▸ **GIVEN INSTRUCTION**
Copy the lines below word for word, everything from the line containing "Given: Click Lordofpoop's profile avatar" down to the end of the records.

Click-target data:
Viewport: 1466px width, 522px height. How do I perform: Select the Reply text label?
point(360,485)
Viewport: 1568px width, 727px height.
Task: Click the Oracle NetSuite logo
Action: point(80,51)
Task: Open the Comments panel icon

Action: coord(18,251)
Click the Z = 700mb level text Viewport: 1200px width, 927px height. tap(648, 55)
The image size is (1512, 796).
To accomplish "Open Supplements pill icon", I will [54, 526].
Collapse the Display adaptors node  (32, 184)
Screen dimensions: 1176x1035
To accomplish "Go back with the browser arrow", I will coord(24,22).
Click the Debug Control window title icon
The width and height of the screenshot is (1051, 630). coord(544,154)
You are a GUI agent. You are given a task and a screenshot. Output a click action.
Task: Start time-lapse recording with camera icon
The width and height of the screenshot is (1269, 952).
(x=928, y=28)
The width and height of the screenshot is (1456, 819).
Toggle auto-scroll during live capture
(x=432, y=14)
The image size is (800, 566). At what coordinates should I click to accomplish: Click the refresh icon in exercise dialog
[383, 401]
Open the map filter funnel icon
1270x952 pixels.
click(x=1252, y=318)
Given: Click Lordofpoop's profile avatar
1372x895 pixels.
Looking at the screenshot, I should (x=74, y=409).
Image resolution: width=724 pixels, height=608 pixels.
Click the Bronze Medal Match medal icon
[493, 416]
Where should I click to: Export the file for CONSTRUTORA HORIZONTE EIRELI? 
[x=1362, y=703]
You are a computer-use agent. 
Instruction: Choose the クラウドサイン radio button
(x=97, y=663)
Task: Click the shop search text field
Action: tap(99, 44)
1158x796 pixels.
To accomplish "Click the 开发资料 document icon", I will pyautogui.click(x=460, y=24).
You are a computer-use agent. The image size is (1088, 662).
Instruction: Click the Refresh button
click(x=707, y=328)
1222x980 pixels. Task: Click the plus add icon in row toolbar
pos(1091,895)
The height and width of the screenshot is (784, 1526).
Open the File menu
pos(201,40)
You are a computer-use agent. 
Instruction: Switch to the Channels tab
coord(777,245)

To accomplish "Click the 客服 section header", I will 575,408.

▸ **SOLUTION TO THIS PROBLEM**
Given: Click Lordofpoop's profile avatar
1372x895 pixels.
Looking at the screenshot, I should (x=74, y=409).
Image resolution: width=724 pixels, height=608 pixels.
Click the Bronze Medal Match medal icon
[493, 416]
Where should I click to: Export the file for CONSTRUTORA HORIZONTE EIRELI? 
[x=1362, y=703]
You are a computer-use agent. 
Instruction: Choose the クラウドサイン radio button
(x=97, y=663)
Task: Click the shop search text field
Action: tap(99, 44)
1158x796 pixels.
To accomplish "Click the 开发资料 document icon", I will pyautogui.click(x=460, y=24).
You are a computer-use agent. The image size is (1088, 662).
Instruction: Click the Refresh button
click(x=707, y=328)
1222x980 pixels. Task: Click the plus add icon in row toolbar
pos(1091,895)
The height and width of the screenshot is (784, 1526).
Open the File menu
pos(201,40)
You are a computer-use agent. 
Instruction: Switch to the Channels tab
coord(777,245)

To accomplish "Click the 客服 section header", I will 575,408.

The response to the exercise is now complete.